Mariana observó cómo el cuerpo de ella temblaba y su mirada se volvía difusa, y de pronto, una sensación de placer inexplicable la invadió.
—Cuando alguien está destinado a la desgracia, ni las mejores palabras lo salvan —pensó, con un dejo de ironía—. Cada quien carga con su propia suerte, ¿a quién puede culpar de su mala estrella?
—No hace falta que me eches, igual no pienso volver a poner un pie en la familia Salinas —dijo Mariana, sintiendo una ligereza en el pecho mientras se giraba para marcharse. Sin embargo, una figura se plantó frente a ella, bloqueándole el paso.
Era Santiago, el hermano mayor. Su enojo se sentía como una oleada que llenaba el ambiente, y se paró de manera imponente frente a ella.
La miró desde arriba, con una expresión dura y llena de mal humor.
—Hazte a un lado —soltó Mariana, con la voz cortante, intentando pasar junto a él.
En ese momento, Santiago la sujetó del brazo con fuerza, como si quisiera pulverizarle los huesos, y le ordenó con tono autoritario:
—Pide perdón. Pídele una disculpa a mamá.
Mariana lo miró como si estuviera viendo a alguien que había perdido la razón.
—Mariana, mi paciencia tiene un límite —advirtió Santiago, con la voz cada vez más dura—. Te lo repito: pídele perdón a mamá y devuelve el dinero del regalo de compromiso que la familia Ríos nos dio. Si no…
No alcanzó a terminar la frase cuando Mariana, rápida como un rayo, le cruzó la cara con una bofetada.
—¡Paf!—
El sonido seco del golpe resonó en la sala. La cara de Santiago giró por el impacto, y la marca de la mano de Mariana quedó bien visible en su mejilla. Sus lentes de marco dorado salieron volando y cayeron al suelo. Nadie en la habitación pudo reaccionar; todos se quedaron con la boca abierta, incrédulos ante lo que acababa de pasar.

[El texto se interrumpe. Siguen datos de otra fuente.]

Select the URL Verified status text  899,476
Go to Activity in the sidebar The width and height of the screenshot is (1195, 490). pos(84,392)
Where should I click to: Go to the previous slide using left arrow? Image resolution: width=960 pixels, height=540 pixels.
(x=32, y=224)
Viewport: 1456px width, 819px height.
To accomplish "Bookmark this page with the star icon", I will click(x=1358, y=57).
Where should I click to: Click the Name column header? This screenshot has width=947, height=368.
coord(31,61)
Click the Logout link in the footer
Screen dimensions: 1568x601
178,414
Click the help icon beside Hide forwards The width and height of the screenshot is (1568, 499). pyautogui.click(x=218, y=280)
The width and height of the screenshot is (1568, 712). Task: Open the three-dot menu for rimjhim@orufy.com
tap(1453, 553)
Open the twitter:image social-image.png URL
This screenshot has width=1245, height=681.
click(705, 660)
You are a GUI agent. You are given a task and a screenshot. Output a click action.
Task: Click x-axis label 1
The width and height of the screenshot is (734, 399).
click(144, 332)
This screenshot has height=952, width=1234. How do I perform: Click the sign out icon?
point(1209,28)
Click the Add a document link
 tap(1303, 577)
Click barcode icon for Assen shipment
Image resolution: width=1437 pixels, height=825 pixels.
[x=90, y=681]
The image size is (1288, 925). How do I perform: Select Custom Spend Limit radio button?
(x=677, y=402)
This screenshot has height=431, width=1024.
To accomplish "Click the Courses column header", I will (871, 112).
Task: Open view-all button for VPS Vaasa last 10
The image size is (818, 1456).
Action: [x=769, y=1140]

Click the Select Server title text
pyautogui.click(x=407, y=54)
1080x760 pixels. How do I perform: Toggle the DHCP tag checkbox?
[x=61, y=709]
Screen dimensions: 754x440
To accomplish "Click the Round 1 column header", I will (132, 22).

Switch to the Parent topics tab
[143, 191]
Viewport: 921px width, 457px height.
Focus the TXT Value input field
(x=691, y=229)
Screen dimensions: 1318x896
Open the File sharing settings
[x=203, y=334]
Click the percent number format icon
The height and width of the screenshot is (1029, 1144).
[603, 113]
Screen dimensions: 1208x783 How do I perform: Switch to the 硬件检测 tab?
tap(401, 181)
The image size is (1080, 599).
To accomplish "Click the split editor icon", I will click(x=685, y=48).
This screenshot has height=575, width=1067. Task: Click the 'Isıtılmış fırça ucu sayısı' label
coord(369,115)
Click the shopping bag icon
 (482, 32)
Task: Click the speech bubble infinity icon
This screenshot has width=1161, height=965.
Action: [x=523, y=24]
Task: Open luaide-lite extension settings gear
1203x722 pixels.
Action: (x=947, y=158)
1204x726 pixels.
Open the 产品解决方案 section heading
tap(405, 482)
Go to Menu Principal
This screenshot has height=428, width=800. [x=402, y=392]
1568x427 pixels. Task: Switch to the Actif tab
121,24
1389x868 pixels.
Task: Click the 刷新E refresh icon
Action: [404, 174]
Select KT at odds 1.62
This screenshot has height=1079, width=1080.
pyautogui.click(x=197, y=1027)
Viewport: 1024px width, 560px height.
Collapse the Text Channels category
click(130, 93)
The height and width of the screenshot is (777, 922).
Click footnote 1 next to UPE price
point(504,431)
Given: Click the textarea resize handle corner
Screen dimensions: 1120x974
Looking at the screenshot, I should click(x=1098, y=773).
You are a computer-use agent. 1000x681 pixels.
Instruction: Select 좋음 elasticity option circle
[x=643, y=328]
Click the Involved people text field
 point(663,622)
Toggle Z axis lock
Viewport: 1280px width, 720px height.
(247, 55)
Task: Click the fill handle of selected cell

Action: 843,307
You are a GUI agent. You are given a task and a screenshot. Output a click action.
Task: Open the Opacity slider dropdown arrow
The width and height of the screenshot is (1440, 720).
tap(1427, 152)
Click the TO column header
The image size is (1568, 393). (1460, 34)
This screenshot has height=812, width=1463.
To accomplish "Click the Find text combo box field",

Nadie esperaba que Mariana se atreviera a levantarle la mano a alguien, menos aún en la familia Salinas. Antes, ni siquiera se atrevía a alzar la voz, mucho menos a golpear a alguien.
—Santiago, qué descaro el tuyo, por eso eres el digno heredero de la familia Salinas —le soltó Mariana, con desprecio—. ¿Quién te crees para venir a darme órdenes? ¿Todavía te quieres quedar con el regalo de compromiso de la familia Ríos?
—Antes te decía hermano mayor, ¿y pensaste que eso te hacía especial? Yo soy Mariana, no llevo el apellido Salinas y no formo parte de su familia. Así que no tienes derecho a decirme qué hacer —dijo con voz áspera.
Luego se giró, levantó el pie y aplastó los lentes de Santiago que habían quedado en el piso, restregándolos sin piedad.
Los cristales se rompieron bajo su suela, tan rotos como su determinación de no volver jamás.